Items from a data source —
-- start --
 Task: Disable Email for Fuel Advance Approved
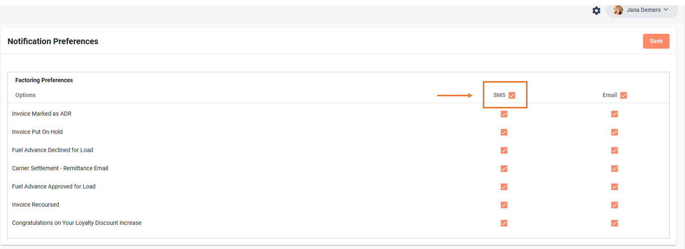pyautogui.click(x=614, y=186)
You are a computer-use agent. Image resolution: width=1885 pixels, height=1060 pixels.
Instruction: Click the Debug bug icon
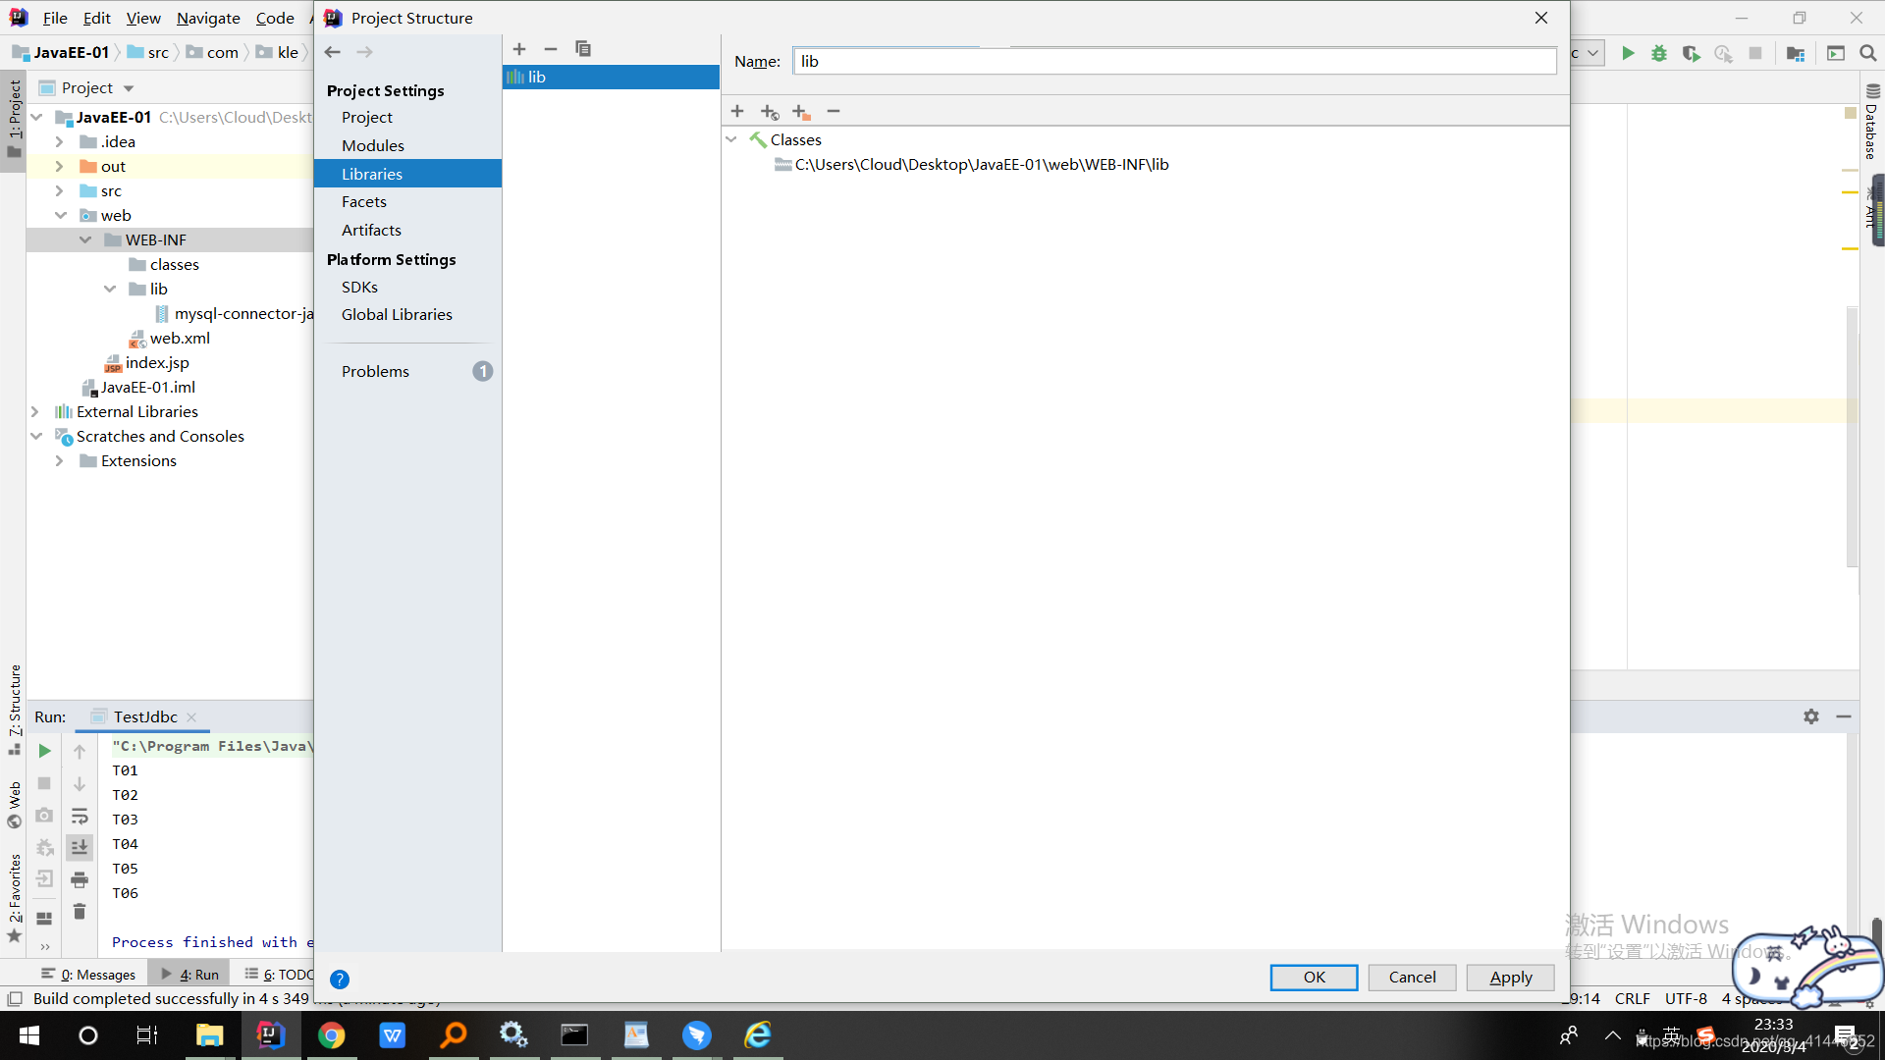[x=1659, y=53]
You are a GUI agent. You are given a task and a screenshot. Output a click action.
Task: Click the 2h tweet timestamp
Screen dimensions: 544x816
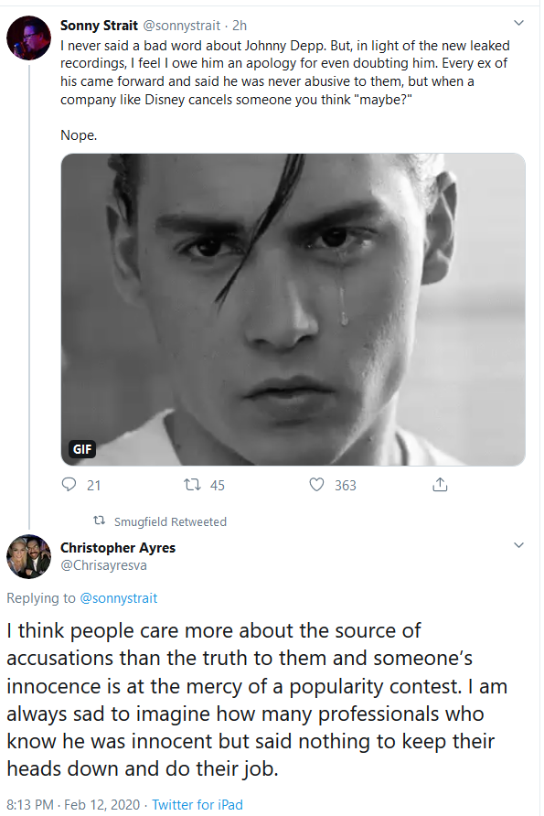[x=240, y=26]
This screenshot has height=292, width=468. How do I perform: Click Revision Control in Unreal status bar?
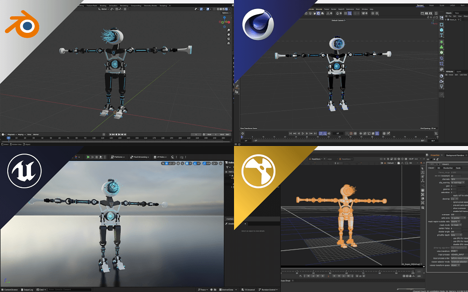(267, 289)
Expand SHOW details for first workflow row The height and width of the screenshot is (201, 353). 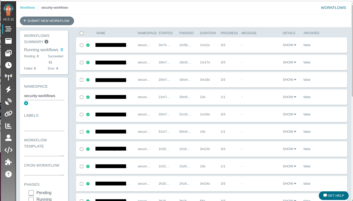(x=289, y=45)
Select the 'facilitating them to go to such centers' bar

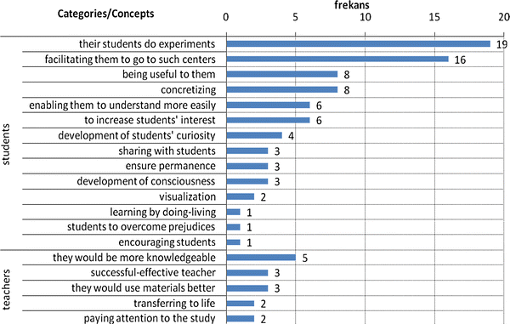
-- end --
-- start --
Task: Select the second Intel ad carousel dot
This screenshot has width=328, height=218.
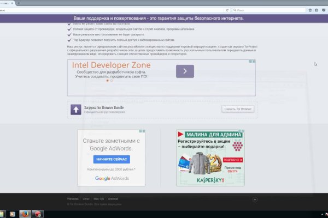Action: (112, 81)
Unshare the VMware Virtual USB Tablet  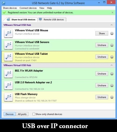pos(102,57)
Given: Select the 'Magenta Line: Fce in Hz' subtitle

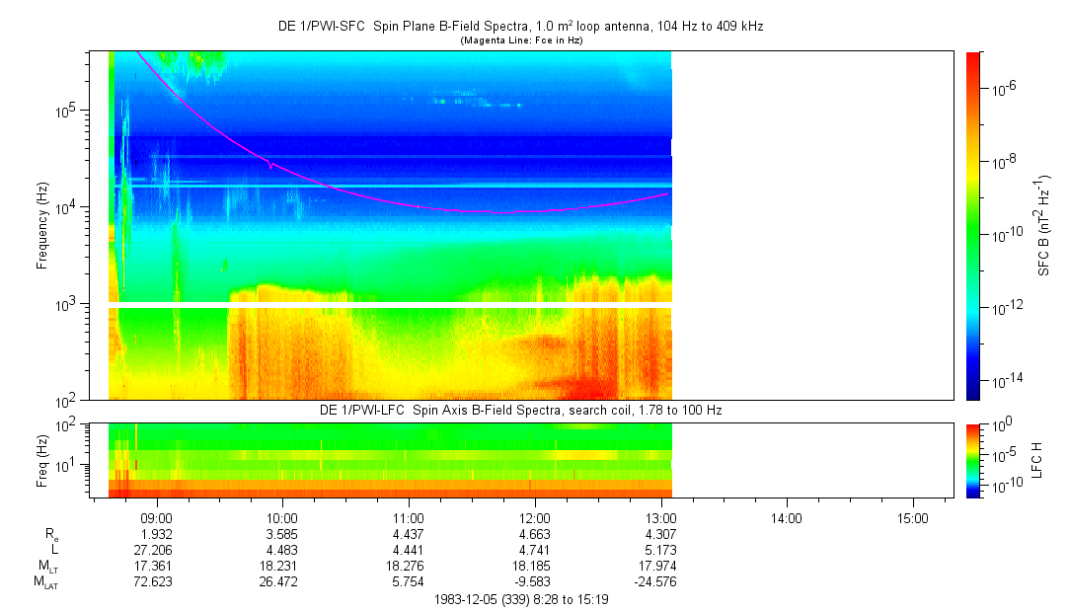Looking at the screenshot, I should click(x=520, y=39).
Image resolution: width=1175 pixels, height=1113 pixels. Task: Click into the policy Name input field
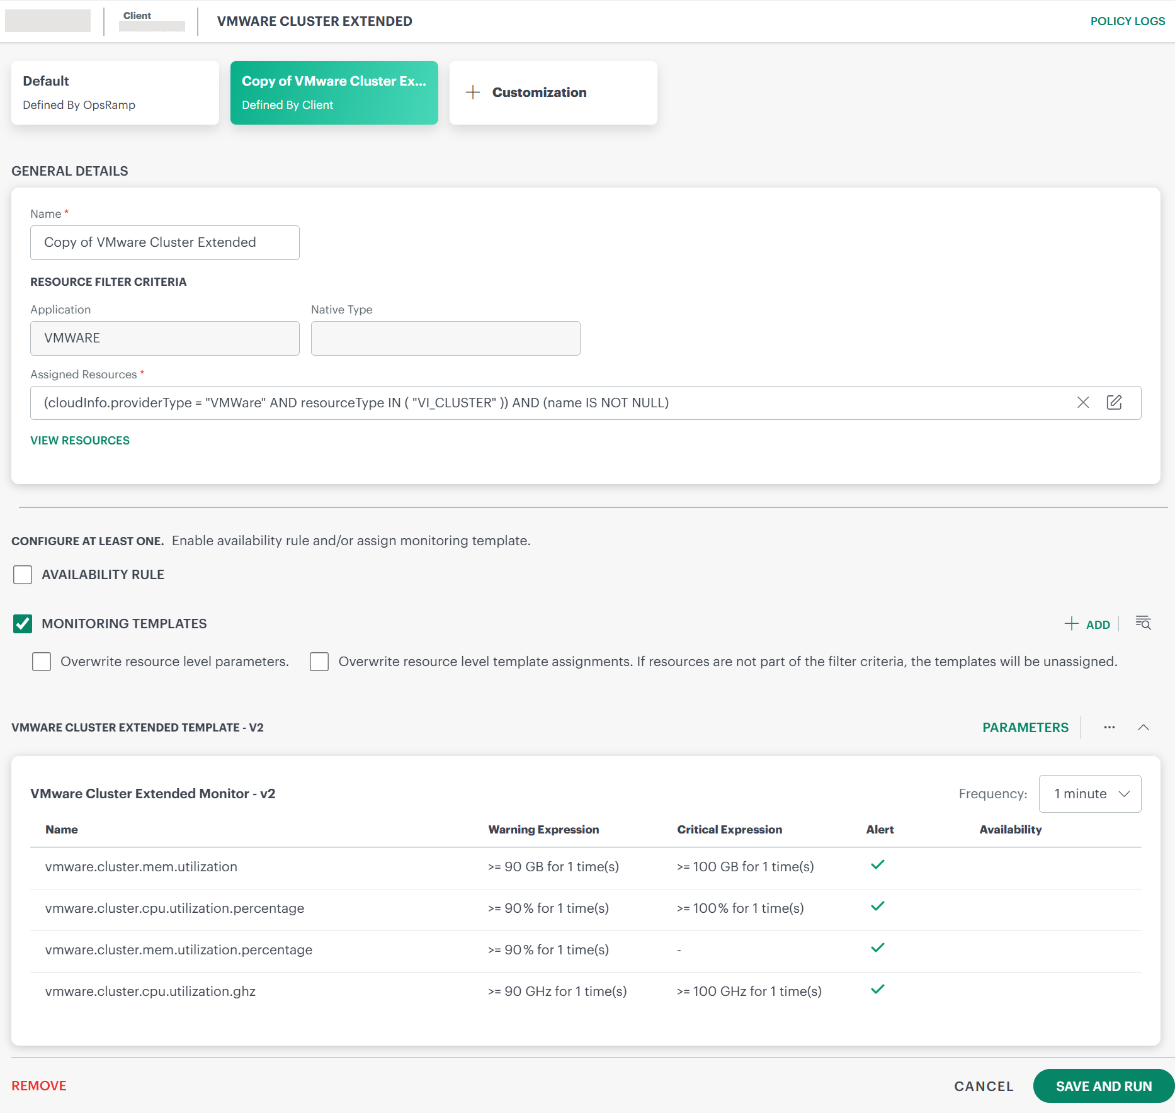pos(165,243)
-- end --
-- start --
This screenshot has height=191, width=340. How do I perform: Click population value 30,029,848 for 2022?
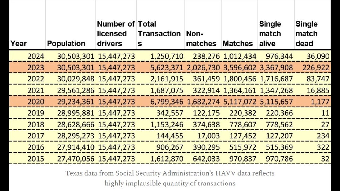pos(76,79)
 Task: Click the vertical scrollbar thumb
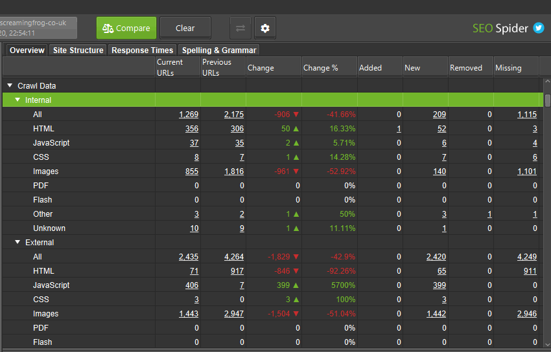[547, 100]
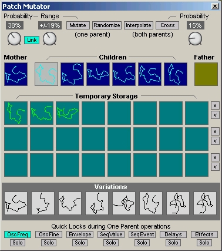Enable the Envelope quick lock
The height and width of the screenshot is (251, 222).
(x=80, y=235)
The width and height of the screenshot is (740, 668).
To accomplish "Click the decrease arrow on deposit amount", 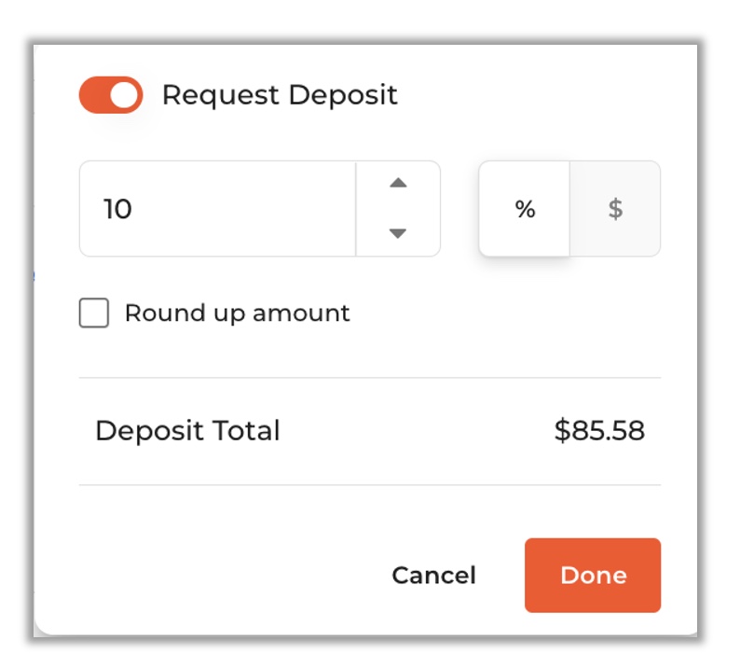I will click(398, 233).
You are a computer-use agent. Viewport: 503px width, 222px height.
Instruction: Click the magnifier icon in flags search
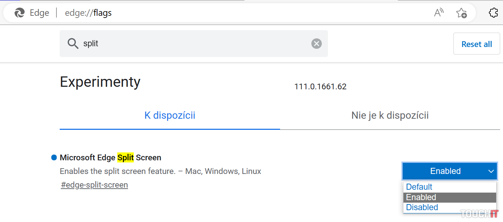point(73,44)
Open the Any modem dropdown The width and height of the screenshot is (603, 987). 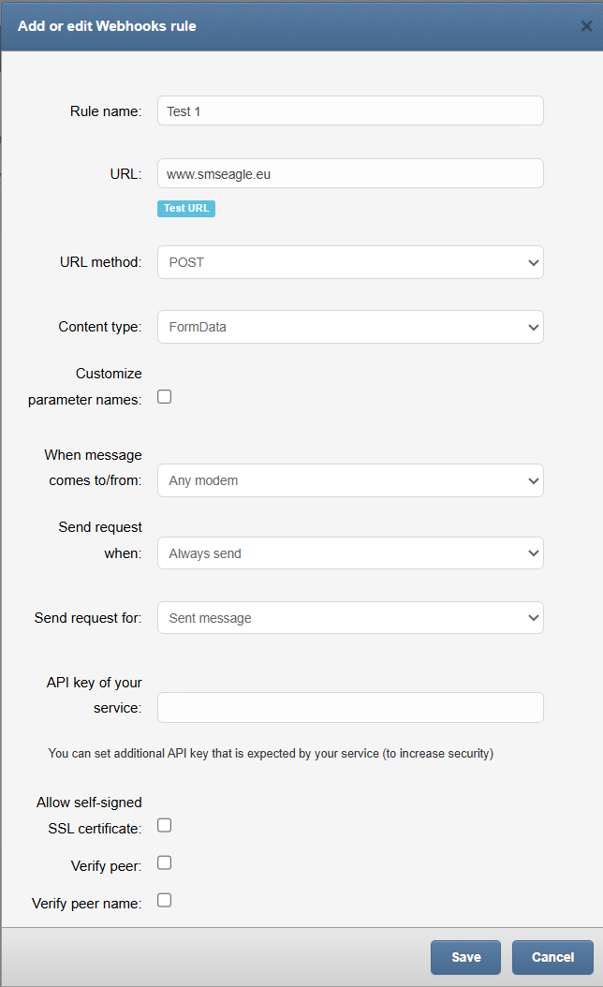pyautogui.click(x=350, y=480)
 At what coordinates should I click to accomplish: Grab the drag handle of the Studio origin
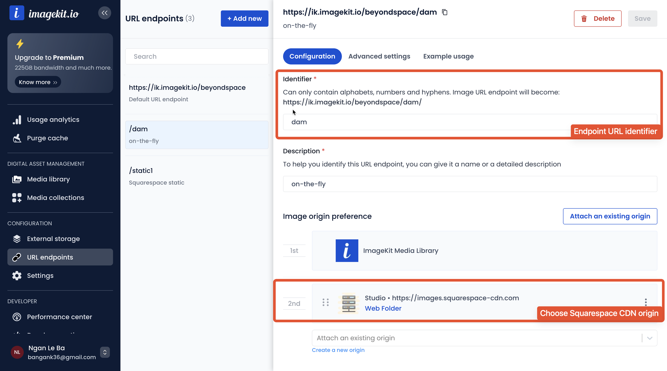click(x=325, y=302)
-- end --
GIVEN PROBLEM —
How many lines of the data above contain the string "pixels"? Reply with the number only.

CORRECT RESPONSE —
2